→ **Article**
= = = = =

This is the mail archive of the systemtap@sourceware.org mailing list for the systemtap project.


Index Nav: [Date Index] [Subject Index] [Author Index] [Thread Index]
Message Nav: [Date Prev] [Date Next] [Thread Prev] [Thread Next]
Other format: [Raw text]

revamp sdt.h


I have spoken before about some of the shortcomings of the .probes
section format the sdt.h macros generate.  (I'm not really sure how
much I've written that in any postings here and how much it may have
been only in verbal grumblings in some unrecorded voice meetings.)
With Rayson's recent work, we've also noted the need to have sdt.h
macros that can work with hand-written assembly code.

So here is a first discussion draft of an entirely revamped set of
sdt.h macros and binary format they generate.  There is no conceptual
change here at all, it is just a new encoding of exactly the same
information as today's v2 sdt.h probes.  The only change to the
translator is the new binary format decoder.  Actually, that's not
true, but the changes are small and I'll explain them all in a moment.

Two files are attached at the end, which you should read or skim along
with my explanation here.  First is the core macro nest of the new
sdt.h, with some example macro uses.  The other file is a small
standalone C program based on libelf (elfutils >= 0.130) that decodes
the new binary format and prints out the probes.  That can serve as
the model for the new translator code.

The essential macros in this first draft are actually pretty complete
and usable (I didn't include all the sugar, just enough for examples).

= = = = =

→ **Given data**
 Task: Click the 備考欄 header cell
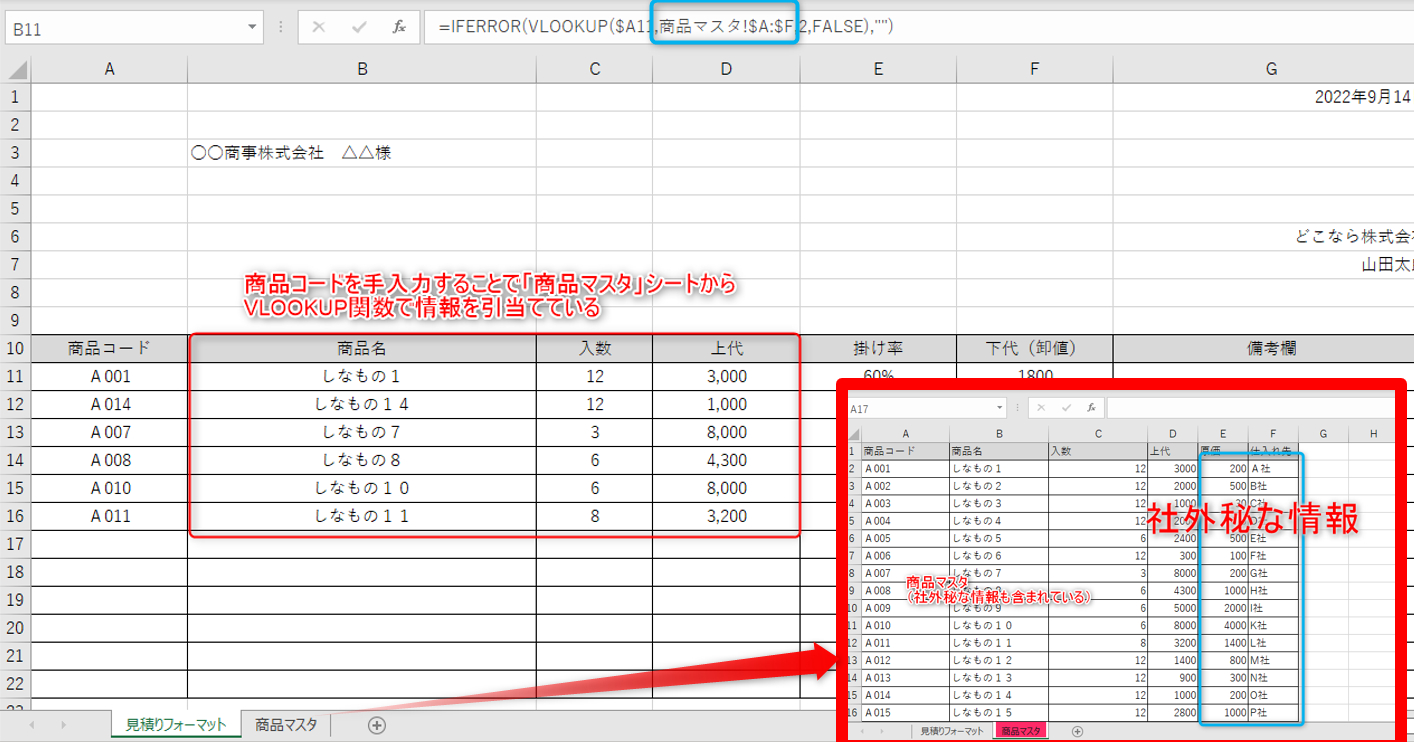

= = = = =

→ **Tasks for this exercise**
1 – Translate this sentence from the message about revamping sdt.h into Spanish: "The only change to the translator is the new binary format decoder."
2 – According to the message about revamping sdt.h, which library is the small standalone C program based on?
3 – Continue the message about revamping sdt.h from where it stops.

→ **Response list**
1 – El único cambio en el traductor es el nuevo decodificador del formato binario.

2 – It is based on libelf (elfutils >= 0.130).

3 –
The one thing they are not is friendly to -pedantic (unless used with
-std=c99).  They use variadic macros heavily and I'm not sure I could
have hashed this out without them and not become homicidal.  But
chances are we can rejigger the macro nest without them later if we
have to, with only slight dangers to life and limb of bystanders.
Anyway, not an issue for a discussion draft.

This version addresses these issues done poorly by the existing stuff,
some of which are purely about the macros and some of which are about
the format itself.

* can be used in assembly (.S) source files
* can be used inside inline asm statements in C source

Both of these matter for the places probes should go in libpthread functions.

* no data relocs

The old formats are non-starters for libc/libpthread, where the number
of dynamic relocs of any kind is very carefully tuned to keep the
startup cost on every program in the system as small as possible.

* minimal memory footprint of any kind

The cost is exactly one byte of rodata (rounded to alignment, so one
word at least) total in the final file, plus just the size of the nop
instruction itself times the number of probes.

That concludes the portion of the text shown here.